Checked to ensure the scenarios covered all the interactive elements on the page:
- Toggle button
- Plan Cards:
- User Slider
- Files Slider
- Get started buttons
- Catalogs link
- Artist plan link
- Get in touch email link
- Tooltips on hover (not completed due to time constraints)
Added visual test for screenshot comparison.
Analysed pricing logic and determined scenarios:
- 10% discount for Annual
- Plus Plan User Prices
- Plus Plan File Prices
(other scenarios not implemented due to time constraints)
- Plus Plan User + File Prices
- Plus Plan User + File Prices + Discount
- Pro Plan User Prices
- Pro Plan File Prices
- Pro Plan User + File Prices
- Pro Plan User + File Prices + Discount
- Locating specific elements is messy because all have generic class names (e.g. plan price values, sliders, get started button). Specific element test-ids could help with this.

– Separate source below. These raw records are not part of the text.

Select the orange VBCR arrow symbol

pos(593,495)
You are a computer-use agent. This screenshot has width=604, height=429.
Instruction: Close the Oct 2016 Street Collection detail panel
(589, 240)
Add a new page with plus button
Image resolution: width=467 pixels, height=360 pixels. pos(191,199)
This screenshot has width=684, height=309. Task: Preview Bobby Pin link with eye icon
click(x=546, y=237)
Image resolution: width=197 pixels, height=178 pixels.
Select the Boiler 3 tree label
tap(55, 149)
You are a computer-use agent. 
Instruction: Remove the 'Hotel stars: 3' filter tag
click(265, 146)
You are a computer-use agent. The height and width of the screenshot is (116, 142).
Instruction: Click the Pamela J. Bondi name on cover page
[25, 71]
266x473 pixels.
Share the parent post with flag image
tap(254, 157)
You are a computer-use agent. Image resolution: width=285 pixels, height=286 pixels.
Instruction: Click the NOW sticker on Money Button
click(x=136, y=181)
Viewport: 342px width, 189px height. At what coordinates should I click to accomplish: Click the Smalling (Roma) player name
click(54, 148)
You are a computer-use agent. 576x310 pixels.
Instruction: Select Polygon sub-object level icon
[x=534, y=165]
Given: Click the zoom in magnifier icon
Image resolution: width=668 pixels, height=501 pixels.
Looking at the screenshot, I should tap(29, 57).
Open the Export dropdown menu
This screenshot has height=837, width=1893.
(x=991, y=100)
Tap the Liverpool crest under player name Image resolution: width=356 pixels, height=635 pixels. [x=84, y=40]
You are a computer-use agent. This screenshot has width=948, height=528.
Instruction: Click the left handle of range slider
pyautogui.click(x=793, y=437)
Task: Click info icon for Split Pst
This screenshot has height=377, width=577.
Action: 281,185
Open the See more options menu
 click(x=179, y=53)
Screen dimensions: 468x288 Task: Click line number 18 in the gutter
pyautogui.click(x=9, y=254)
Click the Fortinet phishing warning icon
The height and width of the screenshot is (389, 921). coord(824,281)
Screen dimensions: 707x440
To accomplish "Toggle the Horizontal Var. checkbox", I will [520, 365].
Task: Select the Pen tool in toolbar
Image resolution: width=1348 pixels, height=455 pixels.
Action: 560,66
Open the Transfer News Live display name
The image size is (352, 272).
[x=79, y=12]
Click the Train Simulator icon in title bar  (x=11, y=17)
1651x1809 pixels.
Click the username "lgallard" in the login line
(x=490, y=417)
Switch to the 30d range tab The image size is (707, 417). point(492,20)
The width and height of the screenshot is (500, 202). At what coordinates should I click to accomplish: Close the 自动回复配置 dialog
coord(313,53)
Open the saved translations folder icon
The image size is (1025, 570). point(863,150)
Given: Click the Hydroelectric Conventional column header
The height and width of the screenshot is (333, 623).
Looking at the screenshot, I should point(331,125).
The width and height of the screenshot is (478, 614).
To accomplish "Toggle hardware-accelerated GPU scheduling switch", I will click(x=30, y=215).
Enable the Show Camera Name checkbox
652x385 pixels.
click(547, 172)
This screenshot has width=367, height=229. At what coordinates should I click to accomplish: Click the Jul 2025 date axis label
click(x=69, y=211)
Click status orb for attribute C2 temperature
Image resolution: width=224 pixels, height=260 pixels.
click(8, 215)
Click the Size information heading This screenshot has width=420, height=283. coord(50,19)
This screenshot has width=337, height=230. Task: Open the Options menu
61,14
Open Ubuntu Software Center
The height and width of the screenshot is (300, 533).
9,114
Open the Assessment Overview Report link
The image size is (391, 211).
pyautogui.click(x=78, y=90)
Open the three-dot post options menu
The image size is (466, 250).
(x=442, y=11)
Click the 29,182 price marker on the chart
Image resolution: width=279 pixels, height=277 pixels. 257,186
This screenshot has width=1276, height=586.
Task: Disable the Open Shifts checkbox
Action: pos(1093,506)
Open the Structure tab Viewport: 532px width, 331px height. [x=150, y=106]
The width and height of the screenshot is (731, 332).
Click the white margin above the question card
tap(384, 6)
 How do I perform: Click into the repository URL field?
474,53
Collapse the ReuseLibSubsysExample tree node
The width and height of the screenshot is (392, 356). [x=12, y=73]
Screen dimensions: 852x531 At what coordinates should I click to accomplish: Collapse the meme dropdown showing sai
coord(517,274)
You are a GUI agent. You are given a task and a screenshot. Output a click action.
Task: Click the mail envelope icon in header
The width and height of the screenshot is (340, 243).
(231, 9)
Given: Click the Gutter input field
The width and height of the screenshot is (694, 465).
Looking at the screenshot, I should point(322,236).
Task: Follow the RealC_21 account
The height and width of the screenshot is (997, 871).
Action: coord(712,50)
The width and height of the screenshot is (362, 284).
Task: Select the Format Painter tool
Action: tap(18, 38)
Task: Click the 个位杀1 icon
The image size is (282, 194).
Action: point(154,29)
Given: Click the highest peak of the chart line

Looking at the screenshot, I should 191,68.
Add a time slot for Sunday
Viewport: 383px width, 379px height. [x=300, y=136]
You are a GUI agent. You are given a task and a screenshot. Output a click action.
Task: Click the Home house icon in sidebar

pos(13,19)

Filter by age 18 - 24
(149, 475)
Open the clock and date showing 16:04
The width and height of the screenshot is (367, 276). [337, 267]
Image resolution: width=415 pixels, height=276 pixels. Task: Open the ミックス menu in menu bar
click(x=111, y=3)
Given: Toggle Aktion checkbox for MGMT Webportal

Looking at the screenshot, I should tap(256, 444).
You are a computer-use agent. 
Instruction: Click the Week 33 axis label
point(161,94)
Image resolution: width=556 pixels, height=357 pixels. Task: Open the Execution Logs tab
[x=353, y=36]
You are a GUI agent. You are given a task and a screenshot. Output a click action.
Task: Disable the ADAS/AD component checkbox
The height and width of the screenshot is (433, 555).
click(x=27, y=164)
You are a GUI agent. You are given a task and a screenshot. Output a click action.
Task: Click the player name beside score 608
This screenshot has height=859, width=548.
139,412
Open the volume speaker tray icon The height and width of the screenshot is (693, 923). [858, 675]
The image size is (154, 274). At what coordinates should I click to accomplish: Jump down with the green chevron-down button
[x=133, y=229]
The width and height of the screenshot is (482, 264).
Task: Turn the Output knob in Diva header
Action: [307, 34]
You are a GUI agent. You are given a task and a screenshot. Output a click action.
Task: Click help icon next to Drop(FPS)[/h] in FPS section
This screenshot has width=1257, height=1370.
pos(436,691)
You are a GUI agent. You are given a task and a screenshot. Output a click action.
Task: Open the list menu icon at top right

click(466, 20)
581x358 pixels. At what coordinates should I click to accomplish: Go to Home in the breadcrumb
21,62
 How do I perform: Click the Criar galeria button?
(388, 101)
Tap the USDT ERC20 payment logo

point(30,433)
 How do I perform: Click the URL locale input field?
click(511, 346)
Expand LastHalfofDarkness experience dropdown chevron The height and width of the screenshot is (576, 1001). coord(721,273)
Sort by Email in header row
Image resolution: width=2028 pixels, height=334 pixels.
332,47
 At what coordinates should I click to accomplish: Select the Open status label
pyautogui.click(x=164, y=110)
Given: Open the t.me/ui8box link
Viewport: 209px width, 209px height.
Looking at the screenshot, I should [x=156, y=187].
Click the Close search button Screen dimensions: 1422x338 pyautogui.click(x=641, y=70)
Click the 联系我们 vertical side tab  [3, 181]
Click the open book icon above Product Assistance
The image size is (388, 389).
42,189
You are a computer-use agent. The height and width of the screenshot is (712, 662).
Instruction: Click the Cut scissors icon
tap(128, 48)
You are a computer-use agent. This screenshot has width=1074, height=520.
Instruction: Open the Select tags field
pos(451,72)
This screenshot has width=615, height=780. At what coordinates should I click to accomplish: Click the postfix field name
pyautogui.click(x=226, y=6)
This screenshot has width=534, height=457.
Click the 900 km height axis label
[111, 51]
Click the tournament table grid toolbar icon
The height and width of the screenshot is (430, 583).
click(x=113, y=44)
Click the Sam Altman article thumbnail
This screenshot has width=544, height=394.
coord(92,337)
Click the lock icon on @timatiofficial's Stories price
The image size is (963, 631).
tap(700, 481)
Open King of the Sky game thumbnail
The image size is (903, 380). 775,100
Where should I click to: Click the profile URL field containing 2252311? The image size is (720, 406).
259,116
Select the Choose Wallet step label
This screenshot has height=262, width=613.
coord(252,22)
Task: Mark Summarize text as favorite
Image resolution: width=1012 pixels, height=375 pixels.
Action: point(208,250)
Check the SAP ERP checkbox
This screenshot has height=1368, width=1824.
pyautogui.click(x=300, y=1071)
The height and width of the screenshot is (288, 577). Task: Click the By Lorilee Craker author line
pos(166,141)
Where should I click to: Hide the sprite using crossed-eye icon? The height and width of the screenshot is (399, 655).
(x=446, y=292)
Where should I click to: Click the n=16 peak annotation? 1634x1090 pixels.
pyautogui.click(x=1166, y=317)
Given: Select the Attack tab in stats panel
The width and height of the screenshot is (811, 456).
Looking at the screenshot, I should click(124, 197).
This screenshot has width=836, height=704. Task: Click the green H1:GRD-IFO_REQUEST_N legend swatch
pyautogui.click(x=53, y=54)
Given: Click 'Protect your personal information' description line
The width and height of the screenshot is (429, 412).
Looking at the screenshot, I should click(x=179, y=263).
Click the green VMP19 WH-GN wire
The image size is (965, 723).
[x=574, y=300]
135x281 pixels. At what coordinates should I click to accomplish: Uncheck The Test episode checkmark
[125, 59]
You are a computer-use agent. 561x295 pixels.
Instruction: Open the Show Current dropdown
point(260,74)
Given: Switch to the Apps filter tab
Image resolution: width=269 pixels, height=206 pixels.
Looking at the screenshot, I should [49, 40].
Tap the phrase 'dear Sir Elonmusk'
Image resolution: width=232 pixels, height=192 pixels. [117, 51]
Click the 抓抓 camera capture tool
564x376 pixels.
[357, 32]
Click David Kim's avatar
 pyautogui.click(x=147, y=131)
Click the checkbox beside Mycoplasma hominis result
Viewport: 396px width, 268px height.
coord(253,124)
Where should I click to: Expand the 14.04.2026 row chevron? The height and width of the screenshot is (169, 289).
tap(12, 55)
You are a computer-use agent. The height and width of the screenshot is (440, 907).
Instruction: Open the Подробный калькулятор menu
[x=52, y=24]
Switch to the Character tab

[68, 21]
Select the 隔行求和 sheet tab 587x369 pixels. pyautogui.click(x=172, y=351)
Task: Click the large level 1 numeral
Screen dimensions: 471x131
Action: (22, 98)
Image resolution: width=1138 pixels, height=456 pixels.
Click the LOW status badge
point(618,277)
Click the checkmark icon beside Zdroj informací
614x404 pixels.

- Implemented a subset of the pricing calculation tests using the formulas to fulfil the criteria. However in practise I would not recommend testing this type of calculation logic at the E2E layer because it is very messy in terms of feeding the input values. As you can see in the test, at this layer it is simulating a user manually clicking or dragging the slider which is good to verify but does not need to cover all the calulcation permutations. Would be better to verify all the calculating at the unit test layer with some type of mocks that can more easily set the values the slider represents (e.g. react-testing-library can just pump in a value with fireEvent.change(sliderElem, { target: { value: 100} })).